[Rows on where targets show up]
>>>>

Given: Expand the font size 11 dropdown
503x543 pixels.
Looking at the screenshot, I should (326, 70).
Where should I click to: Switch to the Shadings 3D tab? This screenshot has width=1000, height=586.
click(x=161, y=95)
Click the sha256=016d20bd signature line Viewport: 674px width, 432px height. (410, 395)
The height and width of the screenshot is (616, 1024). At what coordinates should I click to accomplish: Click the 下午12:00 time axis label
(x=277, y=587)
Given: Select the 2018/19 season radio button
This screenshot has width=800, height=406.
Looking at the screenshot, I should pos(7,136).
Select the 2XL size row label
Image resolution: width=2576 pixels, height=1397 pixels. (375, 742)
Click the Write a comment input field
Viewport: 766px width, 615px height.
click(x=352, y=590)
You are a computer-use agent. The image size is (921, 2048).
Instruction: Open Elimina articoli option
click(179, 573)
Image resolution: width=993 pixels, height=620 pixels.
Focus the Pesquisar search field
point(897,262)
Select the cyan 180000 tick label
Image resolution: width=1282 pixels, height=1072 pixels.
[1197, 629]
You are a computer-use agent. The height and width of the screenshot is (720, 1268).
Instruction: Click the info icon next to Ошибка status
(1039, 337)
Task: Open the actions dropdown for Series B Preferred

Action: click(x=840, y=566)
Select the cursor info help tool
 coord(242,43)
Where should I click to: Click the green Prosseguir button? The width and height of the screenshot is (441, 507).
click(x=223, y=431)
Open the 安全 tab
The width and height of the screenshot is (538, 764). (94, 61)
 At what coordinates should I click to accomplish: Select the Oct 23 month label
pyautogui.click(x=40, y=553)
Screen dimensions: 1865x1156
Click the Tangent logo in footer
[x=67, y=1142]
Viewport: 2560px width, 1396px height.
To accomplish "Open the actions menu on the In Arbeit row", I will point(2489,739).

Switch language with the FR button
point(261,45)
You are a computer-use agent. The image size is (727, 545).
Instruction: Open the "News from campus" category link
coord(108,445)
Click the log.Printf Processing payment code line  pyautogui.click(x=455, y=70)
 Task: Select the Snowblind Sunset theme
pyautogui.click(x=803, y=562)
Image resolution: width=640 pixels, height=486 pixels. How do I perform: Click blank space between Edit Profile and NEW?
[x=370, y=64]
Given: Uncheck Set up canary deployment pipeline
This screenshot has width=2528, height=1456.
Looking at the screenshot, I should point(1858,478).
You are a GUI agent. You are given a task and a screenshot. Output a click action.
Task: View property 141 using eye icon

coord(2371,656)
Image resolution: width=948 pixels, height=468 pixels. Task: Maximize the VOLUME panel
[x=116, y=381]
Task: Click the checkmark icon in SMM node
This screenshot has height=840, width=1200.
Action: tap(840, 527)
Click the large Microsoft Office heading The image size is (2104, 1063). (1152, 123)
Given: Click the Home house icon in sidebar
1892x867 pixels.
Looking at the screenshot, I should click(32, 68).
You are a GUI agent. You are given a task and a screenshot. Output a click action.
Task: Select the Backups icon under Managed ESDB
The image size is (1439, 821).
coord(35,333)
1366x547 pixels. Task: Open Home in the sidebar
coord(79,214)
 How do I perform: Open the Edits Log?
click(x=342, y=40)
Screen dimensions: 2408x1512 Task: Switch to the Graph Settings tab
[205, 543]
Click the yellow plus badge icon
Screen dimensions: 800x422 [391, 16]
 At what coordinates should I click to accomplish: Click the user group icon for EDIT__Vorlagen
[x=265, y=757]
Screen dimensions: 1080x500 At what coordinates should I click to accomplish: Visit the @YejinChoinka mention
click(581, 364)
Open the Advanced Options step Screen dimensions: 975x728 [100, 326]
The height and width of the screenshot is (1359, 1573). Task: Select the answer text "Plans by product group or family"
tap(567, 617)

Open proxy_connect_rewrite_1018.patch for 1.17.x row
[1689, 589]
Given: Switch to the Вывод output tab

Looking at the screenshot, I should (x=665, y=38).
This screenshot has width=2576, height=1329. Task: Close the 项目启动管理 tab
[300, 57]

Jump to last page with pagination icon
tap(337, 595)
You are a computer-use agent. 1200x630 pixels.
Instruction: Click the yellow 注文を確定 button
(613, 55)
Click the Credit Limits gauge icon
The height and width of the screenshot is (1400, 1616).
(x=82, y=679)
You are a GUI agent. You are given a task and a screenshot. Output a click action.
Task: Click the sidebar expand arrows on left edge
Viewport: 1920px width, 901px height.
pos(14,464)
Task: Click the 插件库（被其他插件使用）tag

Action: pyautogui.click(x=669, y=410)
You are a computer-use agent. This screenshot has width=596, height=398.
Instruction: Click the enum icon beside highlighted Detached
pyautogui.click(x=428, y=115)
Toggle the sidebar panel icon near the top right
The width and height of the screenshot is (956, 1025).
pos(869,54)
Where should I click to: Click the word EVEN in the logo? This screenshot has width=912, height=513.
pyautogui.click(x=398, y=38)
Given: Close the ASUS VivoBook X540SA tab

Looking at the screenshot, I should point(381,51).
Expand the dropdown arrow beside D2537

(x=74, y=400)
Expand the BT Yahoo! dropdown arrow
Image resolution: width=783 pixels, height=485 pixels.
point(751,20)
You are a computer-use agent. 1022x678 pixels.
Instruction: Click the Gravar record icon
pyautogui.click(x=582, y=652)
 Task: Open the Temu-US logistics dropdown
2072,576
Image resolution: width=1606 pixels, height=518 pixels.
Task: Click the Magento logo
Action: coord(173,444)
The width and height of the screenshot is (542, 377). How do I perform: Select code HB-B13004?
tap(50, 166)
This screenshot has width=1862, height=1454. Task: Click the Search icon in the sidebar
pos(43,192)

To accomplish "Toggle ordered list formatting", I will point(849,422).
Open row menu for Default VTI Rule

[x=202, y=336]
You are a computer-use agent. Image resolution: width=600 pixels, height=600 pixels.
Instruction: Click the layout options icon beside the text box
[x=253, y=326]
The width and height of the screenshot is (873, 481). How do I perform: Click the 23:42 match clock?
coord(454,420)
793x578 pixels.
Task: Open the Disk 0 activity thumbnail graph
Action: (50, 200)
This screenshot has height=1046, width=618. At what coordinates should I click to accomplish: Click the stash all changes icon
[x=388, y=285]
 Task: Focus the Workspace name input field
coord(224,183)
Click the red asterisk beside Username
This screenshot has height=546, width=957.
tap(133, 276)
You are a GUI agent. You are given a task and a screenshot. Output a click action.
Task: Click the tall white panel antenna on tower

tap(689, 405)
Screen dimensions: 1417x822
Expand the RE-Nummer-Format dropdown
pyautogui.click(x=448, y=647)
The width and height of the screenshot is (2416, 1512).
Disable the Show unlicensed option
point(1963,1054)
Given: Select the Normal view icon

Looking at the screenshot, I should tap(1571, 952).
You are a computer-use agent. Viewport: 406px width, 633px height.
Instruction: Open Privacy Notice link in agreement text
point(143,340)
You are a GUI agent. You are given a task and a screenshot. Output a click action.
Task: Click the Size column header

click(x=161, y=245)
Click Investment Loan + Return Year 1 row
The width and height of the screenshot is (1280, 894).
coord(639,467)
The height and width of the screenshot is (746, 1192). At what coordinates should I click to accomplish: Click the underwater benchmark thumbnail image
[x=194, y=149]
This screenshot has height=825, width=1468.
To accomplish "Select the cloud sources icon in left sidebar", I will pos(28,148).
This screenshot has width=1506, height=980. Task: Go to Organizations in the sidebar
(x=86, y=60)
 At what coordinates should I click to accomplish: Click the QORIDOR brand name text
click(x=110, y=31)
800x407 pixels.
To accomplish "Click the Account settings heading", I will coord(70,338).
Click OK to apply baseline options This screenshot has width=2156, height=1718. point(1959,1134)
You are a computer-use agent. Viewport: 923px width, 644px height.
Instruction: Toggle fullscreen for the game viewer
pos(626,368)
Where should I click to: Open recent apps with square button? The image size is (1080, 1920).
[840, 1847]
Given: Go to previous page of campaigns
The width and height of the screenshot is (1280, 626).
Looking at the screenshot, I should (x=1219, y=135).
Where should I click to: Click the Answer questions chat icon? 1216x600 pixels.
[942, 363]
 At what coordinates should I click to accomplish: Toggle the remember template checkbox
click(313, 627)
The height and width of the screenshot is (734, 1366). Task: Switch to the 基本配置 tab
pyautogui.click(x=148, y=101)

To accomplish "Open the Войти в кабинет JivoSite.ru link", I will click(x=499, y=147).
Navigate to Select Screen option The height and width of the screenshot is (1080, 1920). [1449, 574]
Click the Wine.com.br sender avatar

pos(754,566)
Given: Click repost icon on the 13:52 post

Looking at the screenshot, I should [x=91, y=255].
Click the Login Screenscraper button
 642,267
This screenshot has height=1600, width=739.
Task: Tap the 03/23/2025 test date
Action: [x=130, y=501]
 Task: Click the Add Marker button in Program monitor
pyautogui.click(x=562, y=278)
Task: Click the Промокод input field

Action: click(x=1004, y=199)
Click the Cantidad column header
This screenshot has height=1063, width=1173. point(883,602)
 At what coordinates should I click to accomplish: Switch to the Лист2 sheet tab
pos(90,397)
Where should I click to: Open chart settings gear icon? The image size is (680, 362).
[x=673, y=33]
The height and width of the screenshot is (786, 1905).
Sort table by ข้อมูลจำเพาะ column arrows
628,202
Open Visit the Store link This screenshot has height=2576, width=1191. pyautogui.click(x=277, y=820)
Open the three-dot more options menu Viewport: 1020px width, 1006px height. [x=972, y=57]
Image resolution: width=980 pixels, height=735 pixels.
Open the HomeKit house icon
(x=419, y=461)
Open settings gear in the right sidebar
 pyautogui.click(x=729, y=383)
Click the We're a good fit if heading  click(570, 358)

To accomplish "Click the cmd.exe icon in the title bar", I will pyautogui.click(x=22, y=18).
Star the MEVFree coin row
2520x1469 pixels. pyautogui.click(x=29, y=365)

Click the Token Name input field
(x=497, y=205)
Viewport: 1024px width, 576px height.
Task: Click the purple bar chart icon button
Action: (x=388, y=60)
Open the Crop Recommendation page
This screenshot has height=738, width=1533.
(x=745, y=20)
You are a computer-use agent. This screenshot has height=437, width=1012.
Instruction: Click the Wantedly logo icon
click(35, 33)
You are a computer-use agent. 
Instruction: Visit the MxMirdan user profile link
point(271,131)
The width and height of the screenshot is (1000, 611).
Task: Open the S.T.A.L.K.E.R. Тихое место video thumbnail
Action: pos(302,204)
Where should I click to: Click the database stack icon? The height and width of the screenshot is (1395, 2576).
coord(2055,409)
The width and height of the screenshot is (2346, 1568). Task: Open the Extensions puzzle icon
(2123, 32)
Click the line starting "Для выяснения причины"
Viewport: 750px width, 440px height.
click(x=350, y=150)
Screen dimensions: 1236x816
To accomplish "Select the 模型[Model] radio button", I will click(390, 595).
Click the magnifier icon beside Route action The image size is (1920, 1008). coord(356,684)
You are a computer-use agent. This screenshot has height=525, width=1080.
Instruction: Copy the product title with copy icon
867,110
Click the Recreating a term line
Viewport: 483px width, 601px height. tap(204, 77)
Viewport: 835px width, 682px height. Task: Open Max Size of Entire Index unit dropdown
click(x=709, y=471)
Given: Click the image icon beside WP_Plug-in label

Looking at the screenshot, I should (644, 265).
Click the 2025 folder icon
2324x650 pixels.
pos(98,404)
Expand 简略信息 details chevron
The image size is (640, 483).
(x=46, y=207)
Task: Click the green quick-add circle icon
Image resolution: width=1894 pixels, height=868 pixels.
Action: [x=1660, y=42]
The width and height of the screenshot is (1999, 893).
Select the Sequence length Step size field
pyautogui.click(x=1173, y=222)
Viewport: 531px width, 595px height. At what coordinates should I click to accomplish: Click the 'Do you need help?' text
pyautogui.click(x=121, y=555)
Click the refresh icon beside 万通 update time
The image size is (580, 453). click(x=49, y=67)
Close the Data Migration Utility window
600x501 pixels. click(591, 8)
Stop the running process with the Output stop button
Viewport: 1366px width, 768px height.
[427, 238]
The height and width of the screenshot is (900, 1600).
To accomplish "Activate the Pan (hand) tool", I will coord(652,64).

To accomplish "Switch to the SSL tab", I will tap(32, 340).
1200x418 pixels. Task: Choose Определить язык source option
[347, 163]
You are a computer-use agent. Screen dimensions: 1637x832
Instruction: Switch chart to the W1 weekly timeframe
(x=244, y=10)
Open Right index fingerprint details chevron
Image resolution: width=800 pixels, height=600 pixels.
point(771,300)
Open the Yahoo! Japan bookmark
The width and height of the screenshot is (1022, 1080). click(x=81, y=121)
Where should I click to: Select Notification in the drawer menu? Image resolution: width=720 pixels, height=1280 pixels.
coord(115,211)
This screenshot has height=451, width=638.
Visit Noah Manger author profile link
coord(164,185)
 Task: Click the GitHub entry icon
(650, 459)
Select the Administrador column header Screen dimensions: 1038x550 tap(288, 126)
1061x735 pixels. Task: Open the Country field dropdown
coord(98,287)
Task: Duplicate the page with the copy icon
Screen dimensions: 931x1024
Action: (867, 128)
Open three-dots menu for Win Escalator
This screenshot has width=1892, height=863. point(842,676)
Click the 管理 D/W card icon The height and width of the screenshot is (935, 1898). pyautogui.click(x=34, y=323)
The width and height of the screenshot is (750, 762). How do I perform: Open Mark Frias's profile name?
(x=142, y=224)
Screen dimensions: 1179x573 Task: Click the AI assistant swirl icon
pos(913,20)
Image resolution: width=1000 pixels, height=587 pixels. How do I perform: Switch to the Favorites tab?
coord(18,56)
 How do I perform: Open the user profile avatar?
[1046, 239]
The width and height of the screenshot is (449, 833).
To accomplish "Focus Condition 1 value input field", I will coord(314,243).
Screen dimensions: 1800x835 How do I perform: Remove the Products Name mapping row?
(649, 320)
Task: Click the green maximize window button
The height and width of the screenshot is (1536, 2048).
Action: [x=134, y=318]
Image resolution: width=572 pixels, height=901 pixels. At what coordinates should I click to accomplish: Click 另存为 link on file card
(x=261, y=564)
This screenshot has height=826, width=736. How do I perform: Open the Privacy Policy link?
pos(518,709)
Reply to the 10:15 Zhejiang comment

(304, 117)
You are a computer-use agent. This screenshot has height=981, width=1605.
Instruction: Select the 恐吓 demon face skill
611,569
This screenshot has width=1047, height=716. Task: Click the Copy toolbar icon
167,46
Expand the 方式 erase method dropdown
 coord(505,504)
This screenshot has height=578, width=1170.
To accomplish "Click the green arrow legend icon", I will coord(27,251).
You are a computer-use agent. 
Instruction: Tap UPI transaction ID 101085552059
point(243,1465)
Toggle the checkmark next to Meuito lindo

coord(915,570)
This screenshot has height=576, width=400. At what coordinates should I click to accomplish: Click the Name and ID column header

<<<<

Short task: Format the listing as a numbered list, running from its first line through the line that contains "Click the sha256=016d20bd", with both of those lines included and any blank lines left out.

Reply:
1. Given: Expand the font size 11 dropdown
2. 503x543 pixels.
3. Looking at the screenshot, I should (326, 70).
4. Where should I click to: Switch to the Shadings 3D tab? This screenshot has width=1000, height=586.
5. click(x=161, y=95)
6. Click the sha256=016d20bd signature line Viewport: 674px width, 432px height. (410, 395)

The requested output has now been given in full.